3. Submachine (Free Online)
What a wondrously strange and haunting realm Mateusz Skutnik has dreamed up. This Polish artist/architect has created many cool flash games, but his crowning achievement is the Submachine series. Starting out simple, this point-and-click puzzler grows absolutely vast in scope, as you find yourself exploring the titular Submachine -- a dusty, ramshackle pocket universe where the ruined scraps of human history seem to have aggregated. I love ambiguous narratives and this one is a scattered mosaic, impossible to fully piece together...but it’s so much fun to try. The graphics and music are minimalist and spooky; a sense of loss hangs over this lonely realm. In the vast, echoey Submachine, are you the only living, breathing creature left? Each entry in the series is stranger and more expansive, and although it’s cousin to such titles as Myst and Machinarium, there is truly nothing quite like it. I was riveted. And any old prunes still sniping that video games can’t be art, can shut right the hell up.

2. Aquaria (PC/Mac)
Man, oh man, this game is good. SO GOOD. It may be a little indie title, but of all the games I played this year (Spore included), Aquaria is the one that felt the hugest. It’s about an amnesiac fishlady named Naija who must explore an underwater world, trying to figure out who she is and why the ocean seems to have been infected by an evil presence. It ain’t perfect; the graphics are lovely but quite two-dimensional, and the characters are bland. But the sheer playability! I can’t imagine why it took so long to make a MetroidVania game in a weightless, underwater location (Ecco the Dolphin doesn’t fucking count). Each environment Naija visits cries out for intense exploration; the world map is bloody gigantic, and there are countless dozens of colorful sea critters to fight, eat, ride, or just hang out with. The music is dynamite. The controls are sleek. There’s a RPG-inspired “cooking” system for creating custom power-ups and it works really well. There are epic bosses, secret areas and items to hunt down, badass special powers...and on and on. Aquaria blew me away; it made me want to be a game designer so I could make things like it. I played it way back at the start of the year, and for the longest time, I was pretty sure I wouldn’t play anything I liked more in 2011. What knocked this fun and wholly absorbing aquatic magnum opus from the top spot?

1. Killer7 (PS2)
Awwwwwwwww, yeah. Thank you, weird-ass Japan. I’d never been sure if I wanted to play this; rail shooters ain’t my style. But I finally caved in. And my mind got blown, inverted, Möbius-stripped, and then blown in the pornographic sense.

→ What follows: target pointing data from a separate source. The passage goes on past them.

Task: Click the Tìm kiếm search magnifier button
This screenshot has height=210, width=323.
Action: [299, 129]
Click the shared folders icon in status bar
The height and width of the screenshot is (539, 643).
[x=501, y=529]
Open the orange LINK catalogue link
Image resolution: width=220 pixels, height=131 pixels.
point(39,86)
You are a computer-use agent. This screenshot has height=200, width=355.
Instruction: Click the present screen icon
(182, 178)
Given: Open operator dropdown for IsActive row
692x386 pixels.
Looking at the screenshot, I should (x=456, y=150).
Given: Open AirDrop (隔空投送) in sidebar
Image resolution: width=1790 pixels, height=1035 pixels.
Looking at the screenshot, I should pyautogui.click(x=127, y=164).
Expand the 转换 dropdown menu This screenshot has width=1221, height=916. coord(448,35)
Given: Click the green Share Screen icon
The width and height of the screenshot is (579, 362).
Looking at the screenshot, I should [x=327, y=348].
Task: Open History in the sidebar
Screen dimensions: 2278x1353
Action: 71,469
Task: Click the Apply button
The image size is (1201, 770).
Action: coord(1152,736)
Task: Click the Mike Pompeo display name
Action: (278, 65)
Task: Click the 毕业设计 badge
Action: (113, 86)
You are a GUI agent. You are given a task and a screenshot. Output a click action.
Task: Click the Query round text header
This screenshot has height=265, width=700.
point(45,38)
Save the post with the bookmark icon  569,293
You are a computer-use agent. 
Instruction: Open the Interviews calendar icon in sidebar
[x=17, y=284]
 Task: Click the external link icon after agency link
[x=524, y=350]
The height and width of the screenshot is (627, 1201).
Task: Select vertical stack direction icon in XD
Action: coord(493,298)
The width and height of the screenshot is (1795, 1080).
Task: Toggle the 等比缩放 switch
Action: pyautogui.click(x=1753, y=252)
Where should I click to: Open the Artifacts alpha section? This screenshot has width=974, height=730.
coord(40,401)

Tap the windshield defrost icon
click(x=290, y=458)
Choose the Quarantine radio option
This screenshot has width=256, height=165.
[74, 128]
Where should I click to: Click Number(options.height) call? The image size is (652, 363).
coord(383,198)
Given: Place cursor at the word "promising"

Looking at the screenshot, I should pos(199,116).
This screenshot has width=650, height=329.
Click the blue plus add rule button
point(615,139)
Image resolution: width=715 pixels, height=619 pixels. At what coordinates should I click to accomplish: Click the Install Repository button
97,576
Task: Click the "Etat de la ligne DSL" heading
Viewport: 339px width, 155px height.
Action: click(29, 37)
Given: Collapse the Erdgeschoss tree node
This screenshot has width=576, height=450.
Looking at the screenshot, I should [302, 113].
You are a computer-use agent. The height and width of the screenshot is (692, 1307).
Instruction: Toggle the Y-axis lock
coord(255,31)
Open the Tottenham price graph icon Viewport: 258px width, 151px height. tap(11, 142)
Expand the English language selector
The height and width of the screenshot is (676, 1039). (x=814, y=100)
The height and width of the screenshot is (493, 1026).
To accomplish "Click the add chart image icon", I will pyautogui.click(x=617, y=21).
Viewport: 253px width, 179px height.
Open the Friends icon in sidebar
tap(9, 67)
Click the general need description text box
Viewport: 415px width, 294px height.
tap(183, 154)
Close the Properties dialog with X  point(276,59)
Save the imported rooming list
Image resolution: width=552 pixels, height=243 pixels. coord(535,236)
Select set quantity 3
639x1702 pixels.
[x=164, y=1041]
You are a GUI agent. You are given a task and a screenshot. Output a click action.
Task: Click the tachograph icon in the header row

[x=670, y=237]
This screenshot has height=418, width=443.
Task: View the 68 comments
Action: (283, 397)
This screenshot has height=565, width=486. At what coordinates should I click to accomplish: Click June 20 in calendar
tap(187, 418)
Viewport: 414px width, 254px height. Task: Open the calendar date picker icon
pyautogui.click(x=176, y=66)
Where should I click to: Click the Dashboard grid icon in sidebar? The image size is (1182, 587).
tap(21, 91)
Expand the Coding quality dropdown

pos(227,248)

You may know that this is a bizarre, category-defying title from batshit developer Suda 51. If you have not played it, I’m afraid no description will do it justice, and if you have played it, I shouldn’t have to explain anything. You play as a group of assassins who share the same physical body; the setting is some sort of trippy, Orwellian future; the bad guys are a group of giggling, dragon-skinned cultists who like to explode in your face; and the bosses include an afro-sporting Texan evangelist, a murderous albino in purple sequins, and the Power Rangers. The game plays like a fucked-up shooting gallery, as you switch between your band of killers to solve puzzles and take advantage of their unlimited weaponry. You’re also haunted by the snarky ghosts of your past victims, and take advice from a dangling freak in a bondage suit. Get the picture? There is nothing, absolutely NOTHING, like Killer7. Some may hate it. I adored it to an unseemly degree. So many games are faithful carbon copies of each other; Killer7 is a gigantic “fuck you” to all tradition and convention, interested only in being itself. If you appreciate video games, I beg you to play this. See how far the concept of a video game can be pushed.